King Soopers: Killed in the line of retail duty
“They died in one of the few places where Americans have gathered during the pandemic, in a supermarket that had set time aside every day to give people the vaccine that is supposed to open a path back to something like normalcy.”
The Washington Post
I grew up in Boulder, shopping at the Table Mesa King Soopers with my mom. From the day it opened, it was part of the neighborhood’s heart and soul. We not only shopped for weekly groceries but stopped for snacks after long hikes and bicycle rides. We knew the associates. Even after moving to Oregon, I returned to the store when visiting my dad.
Connections like these are common. Stores are important parts of our lives. How did my retailer of childhood memory become a site of mass death? Working in retail today puts associates on the front line of a society overflowing with anger and mental illness.
The King Soopers horror is not isolated. Recent history reminds us that malls and stores are common sites of mass shootings, as are churches and schools.
First responders encounter humanity’s most serious ills when people fall through cracks. Teachers carry a tremendous burden of society’s ills. In retail, however, we’ve tended to only fear being overnight convenience store clerks in a tough neighborhood.
That’s not true anymore. Half of the 10 victims in Monday’s shooting were killed “in the line of retail duty” — three King Soopers employees, an Instacart worker and a coffee machine repairman.
Retail’s front line faces an angry, vocal minority that abuses associates simply because workers cannot fight back.
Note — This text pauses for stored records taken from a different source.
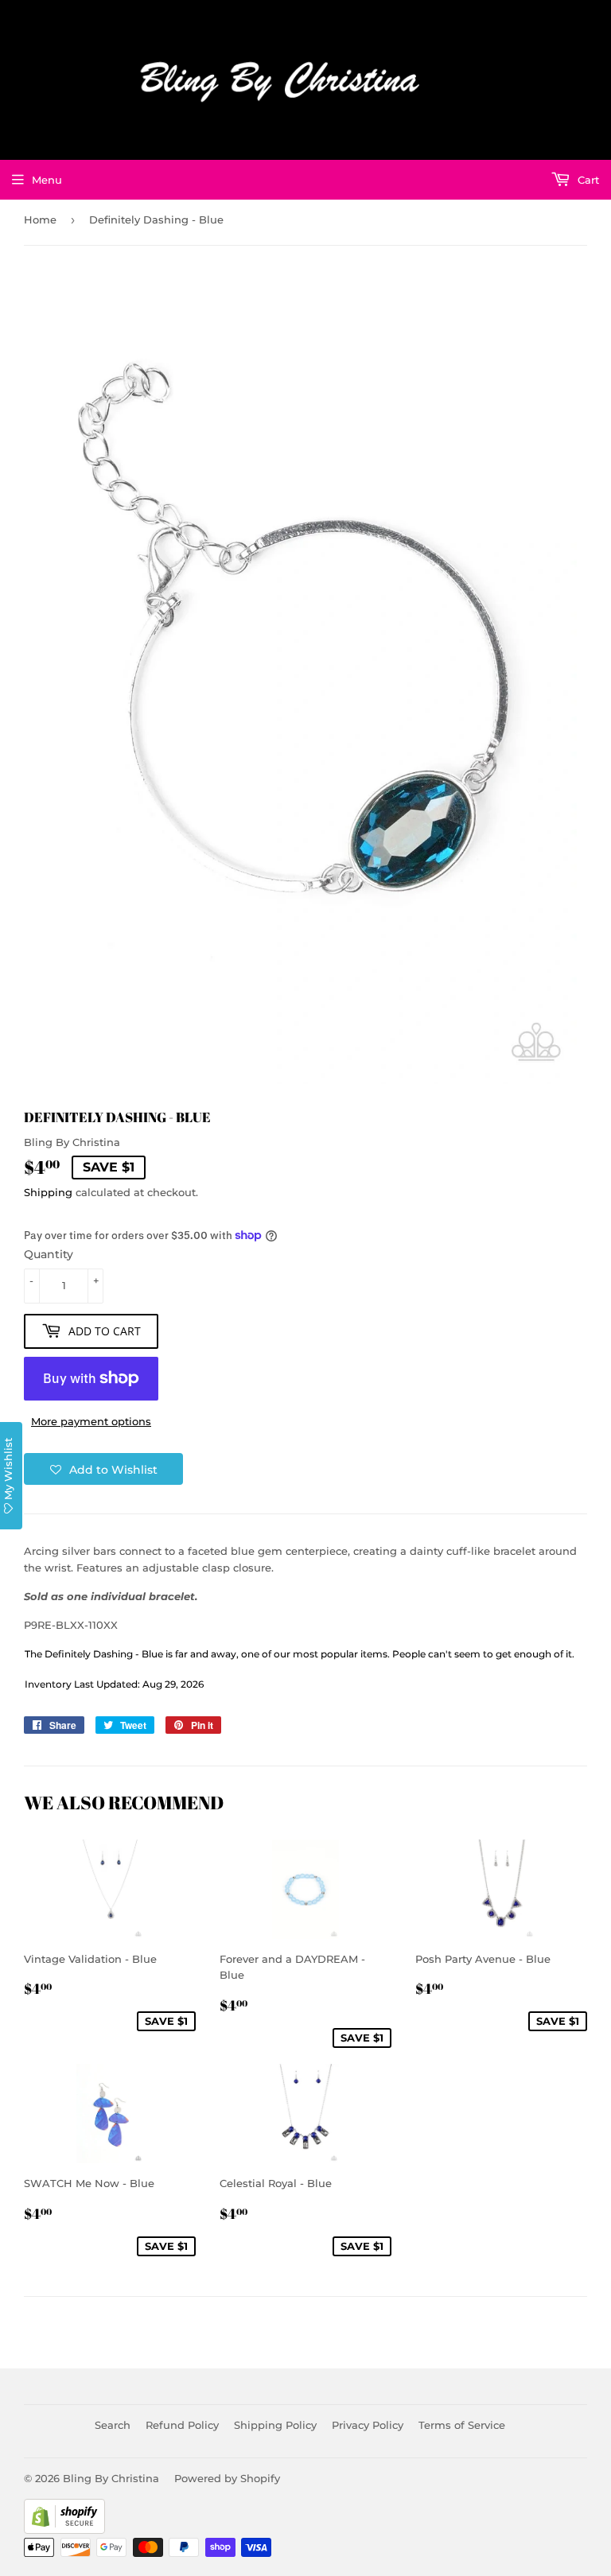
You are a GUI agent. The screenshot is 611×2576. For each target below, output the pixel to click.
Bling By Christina (111, 2478)
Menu (47, 179)
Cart (586, 179)
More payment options (91, 1421)
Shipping (48, 1192)
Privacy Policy (367, 2425)
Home (40, 219)
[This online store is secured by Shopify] (64, 2530)
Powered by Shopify (227, 2478)
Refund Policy (182, 2425)
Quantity (48, 1254)
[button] (103, 1469)
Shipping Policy (275, 2425)
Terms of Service (461, 2425)
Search (112, 2425)
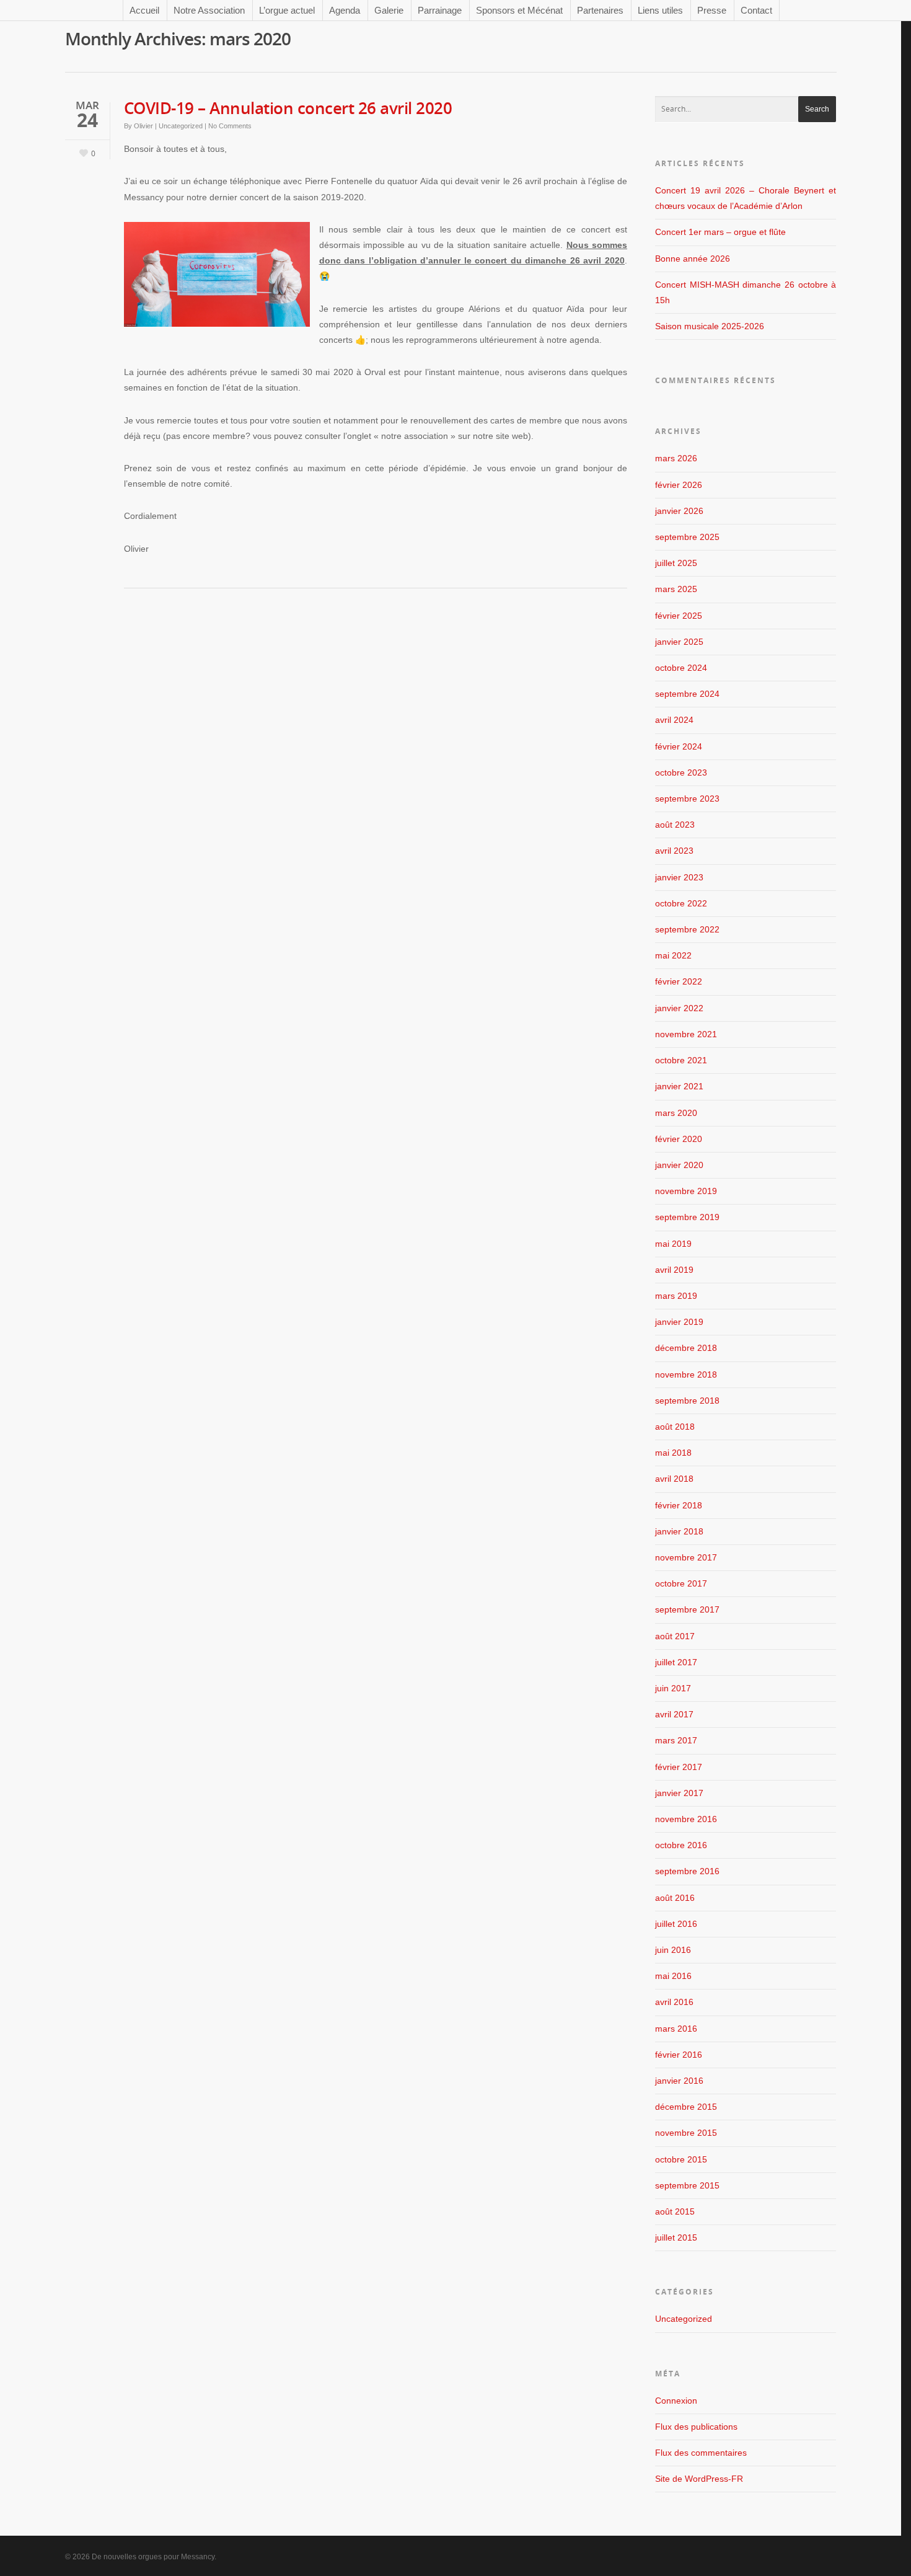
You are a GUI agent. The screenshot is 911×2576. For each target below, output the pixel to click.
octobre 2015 (681, 2159)
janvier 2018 (679, 1531)
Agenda (344, 10)
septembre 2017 (687, 1609)
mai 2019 (673, 1244)
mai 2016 (673, 1976)
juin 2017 (673, 1688)
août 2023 (675, 825)
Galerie (388, 10)
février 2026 (678, 485)
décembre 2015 (686, 2107)
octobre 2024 (681, 668)
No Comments (230, 126)
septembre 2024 (687, 694)
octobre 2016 (681, 1845)
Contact (756, 10)
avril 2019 (674, 1270)
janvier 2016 (679, 2081)
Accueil (144, 10)
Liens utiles (660, 10)
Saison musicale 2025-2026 (709, 326)
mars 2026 (676, 458)
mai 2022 (673, 955)
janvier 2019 (679, 1322)
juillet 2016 (676, 1924)
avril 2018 (674, 1479)
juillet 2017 (676, 1662)
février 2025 (678, 616)
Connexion (676, 2401)
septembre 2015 (687, 2185)
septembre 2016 (687, 1871)
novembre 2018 (686, 1374)
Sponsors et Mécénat (519, 10)
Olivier (143, 126)
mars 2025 (676, 589)
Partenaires (600, 10)
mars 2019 (676, 1296)
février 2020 (678, 1139)
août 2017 (675, 1636)
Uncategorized (181, 126)
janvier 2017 (679, 1793)
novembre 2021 (686, 1034)
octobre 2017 (681, 1583)
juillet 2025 (676, 563)
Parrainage (440, 10)
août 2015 (675, 2211)
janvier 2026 (679, 511)
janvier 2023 (679, 877)
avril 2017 (674, 1714)
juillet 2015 (676, 2237)
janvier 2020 (679, 1165)
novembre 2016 (686, 1819)
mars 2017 (676, 1740)
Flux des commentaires (701, 2453)
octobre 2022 (681, 903)
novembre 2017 (686, 1557)
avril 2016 (674, 2002)
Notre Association (209, 10)
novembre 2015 (686, 2133)
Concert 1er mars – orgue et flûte (720, 232)
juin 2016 (673, 1950)
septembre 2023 (687, 798)
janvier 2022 (679, 1008)
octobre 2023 (681, 772)
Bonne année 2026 (692, 258)
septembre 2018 (687, 1400)
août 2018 (675, 1427)
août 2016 (675, 1898)
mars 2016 (676, 2029)
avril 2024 (674, 720)
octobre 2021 (681, 1060)
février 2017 (678, 1767)
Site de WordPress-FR (699, 2479)
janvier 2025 (679, 642)
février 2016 (678, 2055)
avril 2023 (674, 851)
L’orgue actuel (287, 10)
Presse (711, 10)
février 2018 (678, 1505)
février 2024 (678, 746)
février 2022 (678, 981)
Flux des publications (696, 2427)
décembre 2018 (686, 1348)
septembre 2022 (687, 929)
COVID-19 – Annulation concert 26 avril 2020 (288, 108)
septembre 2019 (687, 1217)
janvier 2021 (679, 1086)
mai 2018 (673, 1453)
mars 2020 (676, 1113)
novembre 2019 (686, 1191)
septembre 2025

Pandemic videos show shoppers raining rage simply for being asked to wear a mask.
The body of Boulder policeman Eric Talley, killed at King Soopers, was accompanied by an honor guard of emergency vehicles, lights ablaze. We can be assured he will be honored. How should we honor the retail workers who similarly lost their lives while doing their jobs? Colorado Governor Polis and President Biden lowered flags to half-staff. It’s a good start.
How about each of us supporting workers when they are confronted and abused? We may not know an entire situation, but anger is no excuse for abusing an associate.
Pogo Possum observed, “We have met the enemy and he is us.” Associates meet us with a smile. Let’s not respond with a slap or tolerate others doing the same.
DISCUSSION QUESTIONS: How can we begin to change the world so simple honor and respect is accorded those who make our lives more livable by putting themselves on the front line of retail? Have “the customer is always right” programs in retail allowed confrontations with associates to escalate?